The human genome typically contains the same genes when it comes to one person or another, but there are tiny sequence differences in all of those genes that can lead to huge biological changes. While many mutations in the genetic sequence that lead to disease have been found, a genetic variant with a modest impact may fly under the radar. One variant may also modulate another, making it difficult to decipher the impact of each one unless it's considered in the context of the entire genome. A genetic variant also doesn't always lead to a negative result. Over the years, genetic variants that improve health have also been found. Several recent studies have identified novel gene variants that protect carriers from a variety of disorders including Alzheimer's, and heart defects.
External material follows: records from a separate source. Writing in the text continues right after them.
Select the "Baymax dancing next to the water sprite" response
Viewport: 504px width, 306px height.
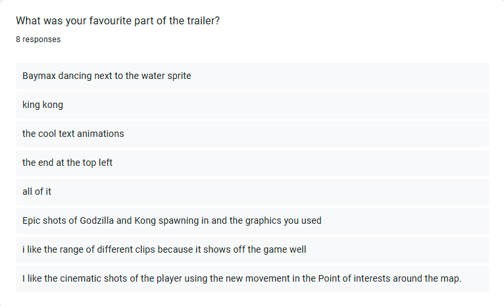pyautogui.click(x=107, y=76)
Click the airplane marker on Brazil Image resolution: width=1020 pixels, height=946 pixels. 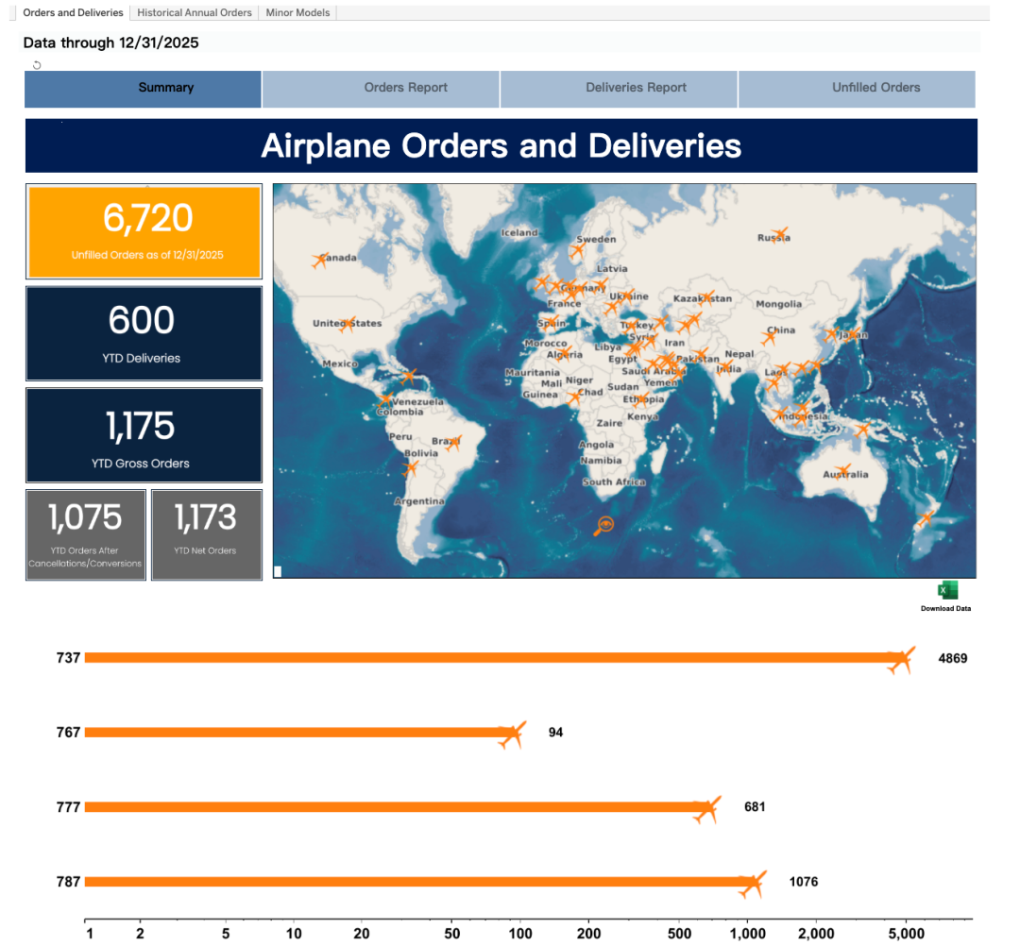pyautogui.click(x=453, y=442)
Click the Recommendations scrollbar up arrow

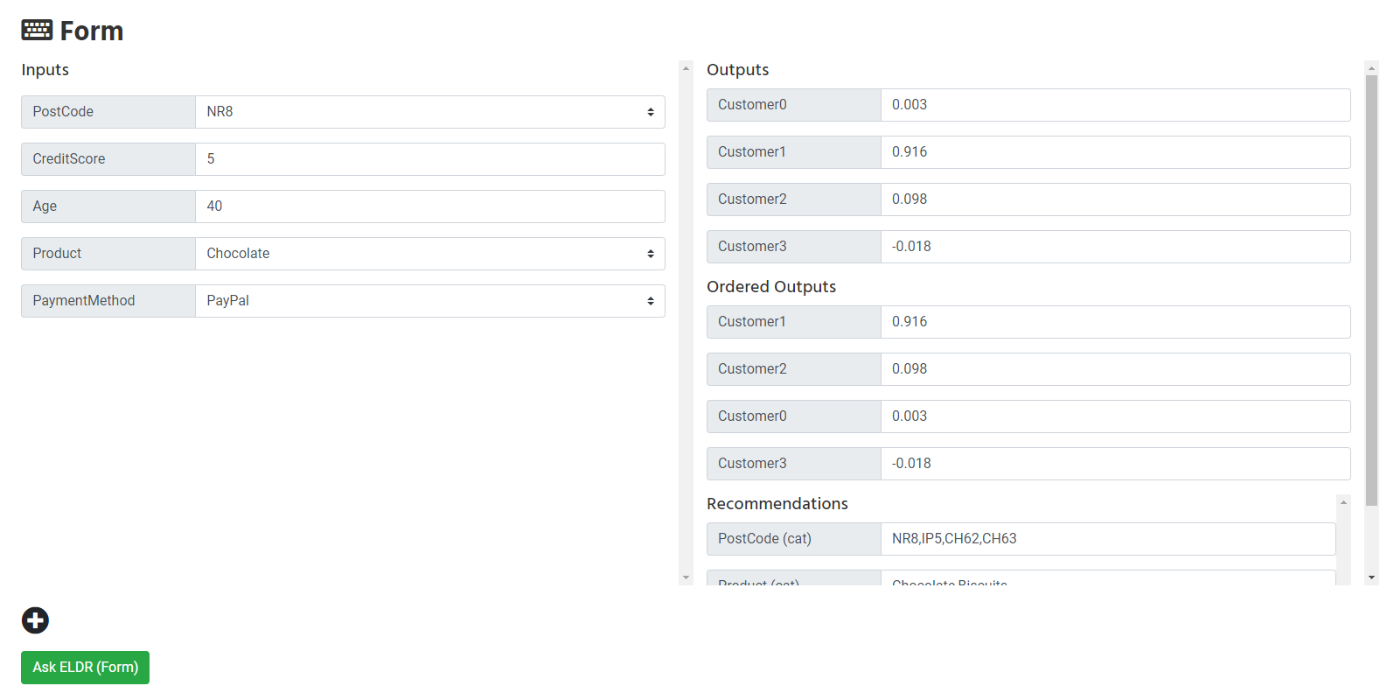(1343, 502)
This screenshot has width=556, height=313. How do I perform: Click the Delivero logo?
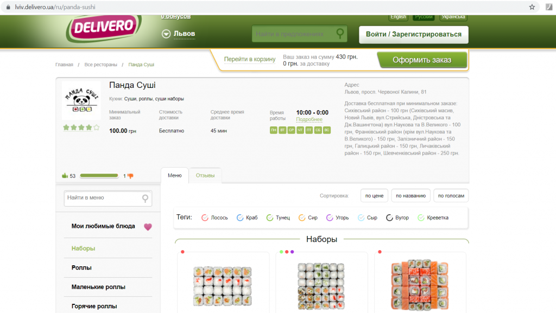click(x=104, y=28)
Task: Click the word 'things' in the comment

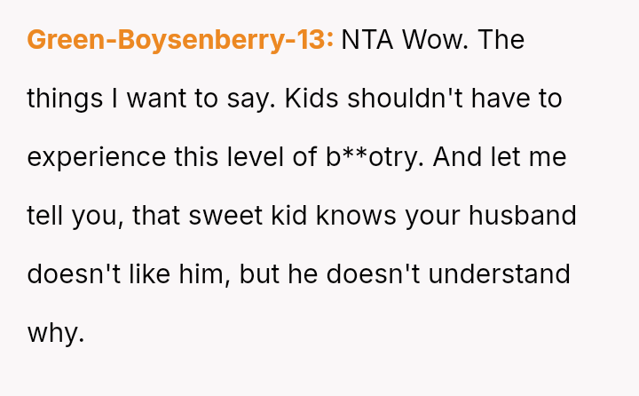Action: tap(63, 99)
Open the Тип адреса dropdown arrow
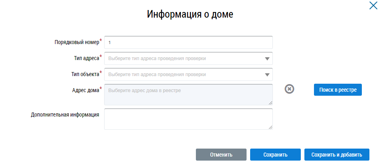Viewport: 379px width, 165px height. pyautogui.click(x=267, y=58)
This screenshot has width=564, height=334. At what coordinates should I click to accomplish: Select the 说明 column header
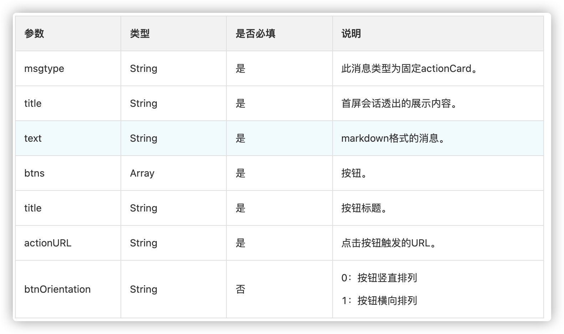[351, 33]
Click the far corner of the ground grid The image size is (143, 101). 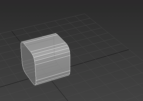tap(84, 14)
Reporting in Alzheimer's and Dementia, scientists at the University of California, Irvine have shown that a variant in a gene called PLCG2 helps stave off Alzheimer's disease in those that carry the variant.
The researchers determined that the P522R variant raised T cell levels, as well as increasing the expression of some microglial genes that have been found to be abnormally low in Alzheimer's patients. This may help explain why the variant can reduce the risk of developing Alzheimer's, said study co-author Hayk Davtyan, Ph.D.
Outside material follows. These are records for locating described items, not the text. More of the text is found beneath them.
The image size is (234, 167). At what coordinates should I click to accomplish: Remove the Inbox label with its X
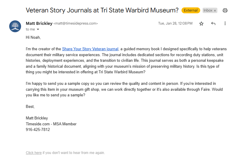pyautogui.click(x=215, y=11)
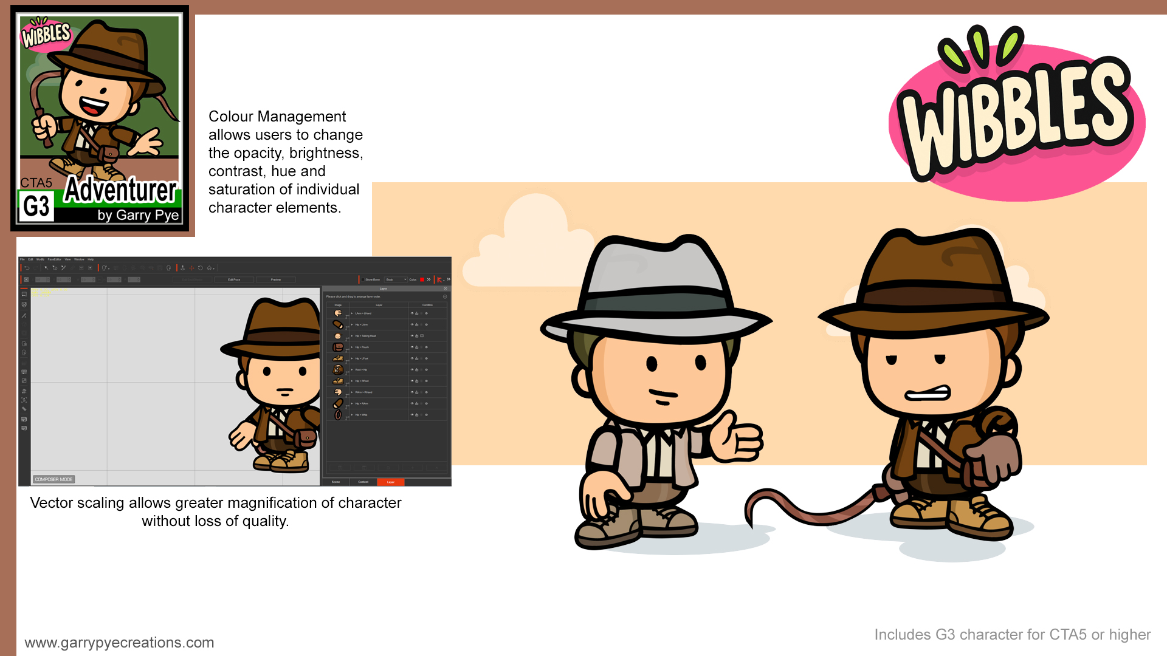Click the rotate tool icon

(201, 268)
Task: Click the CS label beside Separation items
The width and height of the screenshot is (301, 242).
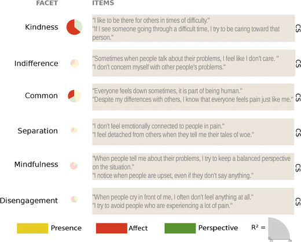Action: tap(298, 132)
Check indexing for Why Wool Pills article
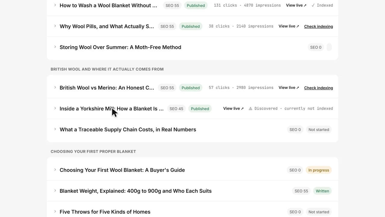385x217 pixels. pos(319,26)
These findings could help create therapeutics for Alzheimers as well.
Recent work published in Cell Reports Medicine by an international team of researchers has shown how a genetic variant can protect carriers who carry a different variant that is lethal to embryos. Computational tools have revealed genetic mutations that would seem to be deadly to people that carry them, yet some of those carriers lead normal lives.
"With the modern tools we have for exploring genetics, we're learning that not everything is as it seems," said senior study author Cecilia Lo, Ph.D., distinguished professor and F. Sargent Cheever Chair of the University of Pittsburgh's Department of Developmental Biology.
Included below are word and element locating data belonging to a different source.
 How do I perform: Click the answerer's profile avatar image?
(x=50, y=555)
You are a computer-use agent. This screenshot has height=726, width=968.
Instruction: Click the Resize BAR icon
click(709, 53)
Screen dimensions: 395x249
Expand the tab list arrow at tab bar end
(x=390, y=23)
A mutation in a gene that encodes for TPM1, a sarcomeric actin-binding protein is rare, and in a mouse model, it's embryonic lethal - the hearts of carriers did not beat. So how were people carrying that mutation able to survive?
The researchers grew cells that were created from carrier samples. An analysis showed that a second mutation in a gene that encodes for TLN2, which is also a myofilament actin-binding protein, was offsetting the danger posed by the first. When both the TPM1 and TLN2 mutations were introduced in a mouse model using CRISPR tools, the hearts began to beat. The mice did have a structural defect, as seen in people that carry both mutations. Though the hearts are abnormal, their function is comptetent enough to sustain life.
"There are complexities that are important for our understanding of the genetic etiology of disease." Lo said. "The future of genetic therapy doesn't have to be about turning off bad genes. It can also be about turning on good ones."